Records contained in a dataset
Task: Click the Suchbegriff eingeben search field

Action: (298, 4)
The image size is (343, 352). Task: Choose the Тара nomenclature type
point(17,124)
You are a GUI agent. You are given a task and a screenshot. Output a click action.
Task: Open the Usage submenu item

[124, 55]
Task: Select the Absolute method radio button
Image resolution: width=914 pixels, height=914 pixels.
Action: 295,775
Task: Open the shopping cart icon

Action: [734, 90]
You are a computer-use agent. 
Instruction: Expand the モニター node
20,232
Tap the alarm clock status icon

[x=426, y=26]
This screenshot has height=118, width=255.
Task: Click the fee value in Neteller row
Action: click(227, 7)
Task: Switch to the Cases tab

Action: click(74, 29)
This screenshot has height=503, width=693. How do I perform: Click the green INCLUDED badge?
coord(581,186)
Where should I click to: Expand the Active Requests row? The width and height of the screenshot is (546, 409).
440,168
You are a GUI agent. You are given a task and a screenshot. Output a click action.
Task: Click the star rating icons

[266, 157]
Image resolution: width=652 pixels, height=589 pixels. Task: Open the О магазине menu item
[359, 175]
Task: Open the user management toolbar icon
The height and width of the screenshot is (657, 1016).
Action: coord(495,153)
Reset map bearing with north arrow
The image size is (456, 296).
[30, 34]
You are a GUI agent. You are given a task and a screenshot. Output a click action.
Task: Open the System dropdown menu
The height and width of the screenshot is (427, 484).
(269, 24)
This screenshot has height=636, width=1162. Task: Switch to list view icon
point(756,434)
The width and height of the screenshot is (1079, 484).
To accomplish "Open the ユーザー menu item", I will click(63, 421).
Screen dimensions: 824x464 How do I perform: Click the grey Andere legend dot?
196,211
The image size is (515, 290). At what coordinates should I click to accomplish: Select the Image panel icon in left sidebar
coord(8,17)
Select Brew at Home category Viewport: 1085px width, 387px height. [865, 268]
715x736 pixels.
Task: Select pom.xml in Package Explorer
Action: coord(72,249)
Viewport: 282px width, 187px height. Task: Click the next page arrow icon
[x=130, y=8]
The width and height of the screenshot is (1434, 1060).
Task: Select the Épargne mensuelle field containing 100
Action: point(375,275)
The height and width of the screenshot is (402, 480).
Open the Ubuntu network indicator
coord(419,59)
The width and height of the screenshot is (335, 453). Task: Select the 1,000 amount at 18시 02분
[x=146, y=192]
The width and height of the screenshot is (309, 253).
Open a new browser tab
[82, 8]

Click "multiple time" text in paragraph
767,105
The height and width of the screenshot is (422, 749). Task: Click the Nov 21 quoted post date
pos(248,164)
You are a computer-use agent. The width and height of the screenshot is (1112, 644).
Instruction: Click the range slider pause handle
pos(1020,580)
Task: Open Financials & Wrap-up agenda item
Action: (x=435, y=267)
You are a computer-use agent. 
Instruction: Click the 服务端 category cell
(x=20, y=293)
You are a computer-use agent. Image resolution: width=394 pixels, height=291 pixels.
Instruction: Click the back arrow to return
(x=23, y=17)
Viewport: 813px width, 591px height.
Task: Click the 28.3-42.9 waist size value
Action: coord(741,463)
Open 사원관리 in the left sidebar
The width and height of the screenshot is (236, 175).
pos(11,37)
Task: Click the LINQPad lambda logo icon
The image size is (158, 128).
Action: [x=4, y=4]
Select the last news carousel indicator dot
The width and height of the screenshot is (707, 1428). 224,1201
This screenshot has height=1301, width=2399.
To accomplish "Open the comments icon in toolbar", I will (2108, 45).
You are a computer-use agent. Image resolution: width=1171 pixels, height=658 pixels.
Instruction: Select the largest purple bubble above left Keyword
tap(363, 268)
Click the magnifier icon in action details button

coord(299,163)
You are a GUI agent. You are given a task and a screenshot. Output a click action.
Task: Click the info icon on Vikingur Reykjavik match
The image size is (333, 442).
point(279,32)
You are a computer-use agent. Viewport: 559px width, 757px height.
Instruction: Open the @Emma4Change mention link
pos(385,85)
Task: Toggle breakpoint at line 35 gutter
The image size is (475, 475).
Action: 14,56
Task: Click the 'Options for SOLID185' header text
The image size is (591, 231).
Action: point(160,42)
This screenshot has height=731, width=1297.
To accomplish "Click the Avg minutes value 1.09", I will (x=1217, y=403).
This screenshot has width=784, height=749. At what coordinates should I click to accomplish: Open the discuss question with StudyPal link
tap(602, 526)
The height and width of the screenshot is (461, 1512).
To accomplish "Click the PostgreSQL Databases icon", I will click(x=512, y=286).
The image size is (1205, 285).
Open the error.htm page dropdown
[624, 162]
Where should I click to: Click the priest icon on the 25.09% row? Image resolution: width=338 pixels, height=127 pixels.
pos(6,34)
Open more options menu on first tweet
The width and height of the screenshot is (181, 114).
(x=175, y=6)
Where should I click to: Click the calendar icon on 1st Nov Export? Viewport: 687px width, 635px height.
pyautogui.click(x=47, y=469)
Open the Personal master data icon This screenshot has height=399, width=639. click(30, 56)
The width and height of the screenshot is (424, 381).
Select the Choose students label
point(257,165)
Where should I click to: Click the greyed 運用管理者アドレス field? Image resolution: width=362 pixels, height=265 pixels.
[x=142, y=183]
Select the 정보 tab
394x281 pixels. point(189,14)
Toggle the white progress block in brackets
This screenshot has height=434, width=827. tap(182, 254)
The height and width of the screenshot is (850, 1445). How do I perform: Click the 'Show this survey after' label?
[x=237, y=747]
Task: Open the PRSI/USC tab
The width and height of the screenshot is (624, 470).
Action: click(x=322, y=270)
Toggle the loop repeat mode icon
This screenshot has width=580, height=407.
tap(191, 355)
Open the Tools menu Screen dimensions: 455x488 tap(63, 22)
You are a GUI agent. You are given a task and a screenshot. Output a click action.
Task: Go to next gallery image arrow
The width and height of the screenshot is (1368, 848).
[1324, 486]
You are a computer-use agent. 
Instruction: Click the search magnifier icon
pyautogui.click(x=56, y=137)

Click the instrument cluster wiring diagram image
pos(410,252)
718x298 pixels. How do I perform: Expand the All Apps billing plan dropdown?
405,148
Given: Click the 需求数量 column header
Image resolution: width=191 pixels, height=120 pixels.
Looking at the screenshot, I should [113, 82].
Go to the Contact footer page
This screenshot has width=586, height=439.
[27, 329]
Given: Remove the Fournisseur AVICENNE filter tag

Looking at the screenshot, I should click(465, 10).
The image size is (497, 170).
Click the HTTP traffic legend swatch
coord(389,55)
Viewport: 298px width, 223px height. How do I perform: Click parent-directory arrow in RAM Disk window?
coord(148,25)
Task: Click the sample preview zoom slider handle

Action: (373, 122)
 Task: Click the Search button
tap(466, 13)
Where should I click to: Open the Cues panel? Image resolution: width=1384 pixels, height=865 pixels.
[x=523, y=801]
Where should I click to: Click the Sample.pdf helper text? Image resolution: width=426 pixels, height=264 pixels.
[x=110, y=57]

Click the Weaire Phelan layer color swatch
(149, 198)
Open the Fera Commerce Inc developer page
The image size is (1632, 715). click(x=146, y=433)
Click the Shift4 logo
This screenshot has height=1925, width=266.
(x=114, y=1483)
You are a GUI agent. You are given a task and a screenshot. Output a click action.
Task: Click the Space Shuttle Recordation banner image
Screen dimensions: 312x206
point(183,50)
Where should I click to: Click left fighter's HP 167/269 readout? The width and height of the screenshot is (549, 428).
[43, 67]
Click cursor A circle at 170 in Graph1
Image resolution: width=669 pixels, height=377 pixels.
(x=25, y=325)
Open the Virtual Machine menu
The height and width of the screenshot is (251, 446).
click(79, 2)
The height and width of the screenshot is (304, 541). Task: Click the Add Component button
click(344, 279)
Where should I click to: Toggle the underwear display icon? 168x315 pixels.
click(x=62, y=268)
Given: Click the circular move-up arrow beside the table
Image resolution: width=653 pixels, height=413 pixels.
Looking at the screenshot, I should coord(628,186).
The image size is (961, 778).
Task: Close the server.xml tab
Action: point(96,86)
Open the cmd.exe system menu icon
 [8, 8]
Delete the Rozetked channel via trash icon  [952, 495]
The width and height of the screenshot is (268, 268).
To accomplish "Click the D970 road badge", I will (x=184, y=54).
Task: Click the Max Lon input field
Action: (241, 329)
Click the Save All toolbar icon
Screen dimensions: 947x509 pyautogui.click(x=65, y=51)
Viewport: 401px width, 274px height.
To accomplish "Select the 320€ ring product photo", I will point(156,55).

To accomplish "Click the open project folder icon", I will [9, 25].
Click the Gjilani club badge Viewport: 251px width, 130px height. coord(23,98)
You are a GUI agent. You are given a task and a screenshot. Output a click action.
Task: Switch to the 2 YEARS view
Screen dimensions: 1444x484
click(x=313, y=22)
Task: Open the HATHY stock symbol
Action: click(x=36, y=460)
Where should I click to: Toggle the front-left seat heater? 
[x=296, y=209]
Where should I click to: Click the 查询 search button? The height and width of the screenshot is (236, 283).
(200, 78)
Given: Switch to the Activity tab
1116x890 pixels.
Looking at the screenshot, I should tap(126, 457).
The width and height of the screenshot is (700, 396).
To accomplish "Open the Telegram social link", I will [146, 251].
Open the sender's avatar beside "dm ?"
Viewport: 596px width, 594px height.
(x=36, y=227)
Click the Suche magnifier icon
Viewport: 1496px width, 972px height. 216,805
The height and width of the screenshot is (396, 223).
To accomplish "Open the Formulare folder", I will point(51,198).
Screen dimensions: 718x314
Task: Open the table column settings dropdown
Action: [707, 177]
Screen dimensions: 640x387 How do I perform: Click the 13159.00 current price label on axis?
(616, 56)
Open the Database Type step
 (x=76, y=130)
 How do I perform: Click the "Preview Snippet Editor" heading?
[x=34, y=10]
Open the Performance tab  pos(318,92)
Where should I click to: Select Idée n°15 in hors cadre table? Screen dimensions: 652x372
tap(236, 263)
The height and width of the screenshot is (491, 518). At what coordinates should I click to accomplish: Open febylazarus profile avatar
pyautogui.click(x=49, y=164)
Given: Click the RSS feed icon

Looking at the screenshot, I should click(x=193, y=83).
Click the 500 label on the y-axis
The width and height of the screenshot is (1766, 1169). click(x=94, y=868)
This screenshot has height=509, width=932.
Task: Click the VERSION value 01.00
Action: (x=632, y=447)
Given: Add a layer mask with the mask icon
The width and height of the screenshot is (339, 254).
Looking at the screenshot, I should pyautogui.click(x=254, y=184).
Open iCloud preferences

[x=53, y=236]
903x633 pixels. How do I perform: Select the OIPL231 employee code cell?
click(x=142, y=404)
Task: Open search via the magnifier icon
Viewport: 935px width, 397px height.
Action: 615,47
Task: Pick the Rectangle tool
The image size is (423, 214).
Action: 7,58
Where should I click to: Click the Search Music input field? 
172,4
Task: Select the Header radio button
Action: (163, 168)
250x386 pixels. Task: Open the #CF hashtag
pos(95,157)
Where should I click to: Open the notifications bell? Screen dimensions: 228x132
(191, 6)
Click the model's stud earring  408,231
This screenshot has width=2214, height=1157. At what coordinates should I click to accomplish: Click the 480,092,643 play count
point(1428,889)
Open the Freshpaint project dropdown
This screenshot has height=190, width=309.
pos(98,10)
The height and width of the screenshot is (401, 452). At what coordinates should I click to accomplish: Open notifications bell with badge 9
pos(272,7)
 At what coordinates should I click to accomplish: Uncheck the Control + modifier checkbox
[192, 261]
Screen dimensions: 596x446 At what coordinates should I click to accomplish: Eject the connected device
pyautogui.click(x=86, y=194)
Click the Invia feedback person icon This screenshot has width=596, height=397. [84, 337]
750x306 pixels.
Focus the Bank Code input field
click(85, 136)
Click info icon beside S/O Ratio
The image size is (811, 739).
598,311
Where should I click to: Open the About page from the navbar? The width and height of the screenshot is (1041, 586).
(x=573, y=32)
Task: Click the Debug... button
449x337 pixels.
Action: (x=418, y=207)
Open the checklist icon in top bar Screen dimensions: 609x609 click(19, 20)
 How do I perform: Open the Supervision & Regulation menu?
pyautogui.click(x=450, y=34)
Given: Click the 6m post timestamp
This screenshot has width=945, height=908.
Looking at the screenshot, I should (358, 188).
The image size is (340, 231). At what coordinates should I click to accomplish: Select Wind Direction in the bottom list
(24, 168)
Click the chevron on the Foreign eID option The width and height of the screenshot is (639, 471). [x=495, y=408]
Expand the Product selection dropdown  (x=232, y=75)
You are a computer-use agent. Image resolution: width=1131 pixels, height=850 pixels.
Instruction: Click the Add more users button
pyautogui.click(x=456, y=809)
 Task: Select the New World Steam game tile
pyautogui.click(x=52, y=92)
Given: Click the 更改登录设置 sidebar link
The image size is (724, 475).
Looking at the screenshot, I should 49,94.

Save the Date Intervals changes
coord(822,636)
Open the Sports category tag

[EXERCISE]
Filter the entries down to the lines containing "computer". Copy each of those lines.

[REPLY TO THE TASK]
You are a computer-use agent. 
You are a computer-use agent. The width and height of the screenshot is (1112, 644).
You are a computer-use agent. 
You are a computer-use agent. Image resolution: width=394 pixels, height=291 pixels.
You are a computer-use agent. Image resolution: width=1171 pixels, height=658 pixels.
You are a computer-use agent. Viewport: 559px width, 757px height.
You are a computer-use agent. 
You are a computer-use agent. Image resolution: width=1131 pixels, height=850 pixels.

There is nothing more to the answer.